Privacy and Security
The proliferation of new telehealth and digital health solutions is creating new paradigms for the use and exchange of data among health care organizations and health care adjacent technology platforms (e.g., for artificial intelligence, predictive analytics, risk modeling, care management, clinical decision support, and research). In this environment, compliance with the patchwork of state and federal privacy laws is often challenging and small oversights can expose business to substantial liability and reputational risk. We advise businesses on all aspects of health care privacy and security compliance.
Our work in this area includes:

Advising organizations of their responsibilities under HIPAA and state law relating to privacy, security, and breach notification; developing privacy policies and procedures; drafting and negotiating business associate agreements; preparing privacy consents and authorizations; negotiating data-use agreements; and providing guidance and support on privacy and security compliance activities.

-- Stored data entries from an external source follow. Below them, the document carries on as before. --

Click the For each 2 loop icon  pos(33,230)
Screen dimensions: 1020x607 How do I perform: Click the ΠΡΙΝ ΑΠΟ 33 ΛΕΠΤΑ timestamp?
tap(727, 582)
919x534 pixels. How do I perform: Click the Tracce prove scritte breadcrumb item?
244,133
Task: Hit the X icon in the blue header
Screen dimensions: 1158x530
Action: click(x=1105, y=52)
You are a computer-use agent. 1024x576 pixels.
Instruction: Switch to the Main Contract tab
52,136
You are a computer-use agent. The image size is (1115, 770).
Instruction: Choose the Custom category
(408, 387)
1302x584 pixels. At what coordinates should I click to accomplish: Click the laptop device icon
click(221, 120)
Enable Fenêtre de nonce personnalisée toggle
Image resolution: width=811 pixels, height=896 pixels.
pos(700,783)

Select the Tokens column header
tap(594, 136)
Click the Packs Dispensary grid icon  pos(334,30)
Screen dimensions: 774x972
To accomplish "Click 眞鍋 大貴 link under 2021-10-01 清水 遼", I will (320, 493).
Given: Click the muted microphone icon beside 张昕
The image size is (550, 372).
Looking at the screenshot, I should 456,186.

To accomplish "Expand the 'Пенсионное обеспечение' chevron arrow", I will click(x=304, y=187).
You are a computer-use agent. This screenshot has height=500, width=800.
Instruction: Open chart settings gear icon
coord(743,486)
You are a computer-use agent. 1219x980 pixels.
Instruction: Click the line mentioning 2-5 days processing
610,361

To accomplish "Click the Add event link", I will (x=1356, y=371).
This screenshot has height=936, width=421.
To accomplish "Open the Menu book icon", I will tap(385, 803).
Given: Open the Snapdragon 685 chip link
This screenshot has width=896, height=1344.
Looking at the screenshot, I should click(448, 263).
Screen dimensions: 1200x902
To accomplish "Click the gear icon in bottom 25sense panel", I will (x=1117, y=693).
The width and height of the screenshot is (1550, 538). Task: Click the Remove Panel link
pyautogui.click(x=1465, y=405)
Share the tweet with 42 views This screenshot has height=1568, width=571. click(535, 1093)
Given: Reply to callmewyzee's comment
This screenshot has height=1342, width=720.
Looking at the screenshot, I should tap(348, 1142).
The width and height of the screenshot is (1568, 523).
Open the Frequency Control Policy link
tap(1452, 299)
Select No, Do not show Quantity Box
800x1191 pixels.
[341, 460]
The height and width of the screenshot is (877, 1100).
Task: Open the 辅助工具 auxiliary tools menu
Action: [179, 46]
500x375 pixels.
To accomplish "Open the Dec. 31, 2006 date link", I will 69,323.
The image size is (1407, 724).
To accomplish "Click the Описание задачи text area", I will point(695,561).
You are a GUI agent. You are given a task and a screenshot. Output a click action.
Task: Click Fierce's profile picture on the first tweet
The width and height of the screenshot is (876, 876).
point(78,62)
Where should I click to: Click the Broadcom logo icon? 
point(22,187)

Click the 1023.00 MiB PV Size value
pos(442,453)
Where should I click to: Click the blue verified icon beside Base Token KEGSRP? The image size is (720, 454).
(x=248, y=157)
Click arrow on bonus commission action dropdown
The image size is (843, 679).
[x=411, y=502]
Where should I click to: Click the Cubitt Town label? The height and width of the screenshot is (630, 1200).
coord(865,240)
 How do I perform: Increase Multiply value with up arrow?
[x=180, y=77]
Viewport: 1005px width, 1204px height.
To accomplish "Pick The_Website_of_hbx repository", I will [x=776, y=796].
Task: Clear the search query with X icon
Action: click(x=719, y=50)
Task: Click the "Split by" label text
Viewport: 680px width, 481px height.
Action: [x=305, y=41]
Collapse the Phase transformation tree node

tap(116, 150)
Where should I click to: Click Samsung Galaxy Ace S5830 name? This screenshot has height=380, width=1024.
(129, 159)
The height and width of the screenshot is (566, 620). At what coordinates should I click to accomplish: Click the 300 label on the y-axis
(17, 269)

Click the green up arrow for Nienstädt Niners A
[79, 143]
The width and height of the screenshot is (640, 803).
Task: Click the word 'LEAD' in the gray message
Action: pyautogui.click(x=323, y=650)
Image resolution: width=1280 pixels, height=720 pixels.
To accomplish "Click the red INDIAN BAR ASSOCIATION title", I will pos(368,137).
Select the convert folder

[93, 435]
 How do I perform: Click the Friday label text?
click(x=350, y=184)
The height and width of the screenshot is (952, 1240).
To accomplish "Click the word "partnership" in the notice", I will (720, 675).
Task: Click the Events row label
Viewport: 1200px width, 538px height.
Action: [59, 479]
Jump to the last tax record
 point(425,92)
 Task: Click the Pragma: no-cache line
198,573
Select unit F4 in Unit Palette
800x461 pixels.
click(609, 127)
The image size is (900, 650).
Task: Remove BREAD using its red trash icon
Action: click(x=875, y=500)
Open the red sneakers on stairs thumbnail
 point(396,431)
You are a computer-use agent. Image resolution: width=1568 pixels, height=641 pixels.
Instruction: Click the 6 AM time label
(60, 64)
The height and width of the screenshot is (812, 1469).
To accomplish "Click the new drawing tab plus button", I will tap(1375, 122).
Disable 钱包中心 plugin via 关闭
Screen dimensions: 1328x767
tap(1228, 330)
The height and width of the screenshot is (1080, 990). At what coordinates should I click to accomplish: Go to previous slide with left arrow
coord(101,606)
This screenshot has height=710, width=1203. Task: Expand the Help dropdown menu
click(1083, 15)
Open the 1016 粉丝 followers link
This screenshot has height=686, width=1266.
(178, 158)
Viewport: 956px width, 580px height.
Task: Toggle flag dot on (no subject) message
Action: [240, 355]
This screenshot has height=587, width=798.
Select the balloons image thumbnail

Providing strategic advice and counseling on data and data privacy, including product and platform design, data-use and exchange practices, marketing activities, data analytics, data ownership, and data-relationships with third parties.

Crafting multi-state, transparent, and enforceable authorizations and informed consents to enable flexible, legal harvesting and use of data.

Teaming with information security consultants, including former digital health CSOs, to provide comprehensive support relating to HIPAA Security, SOC II, and HITRUST.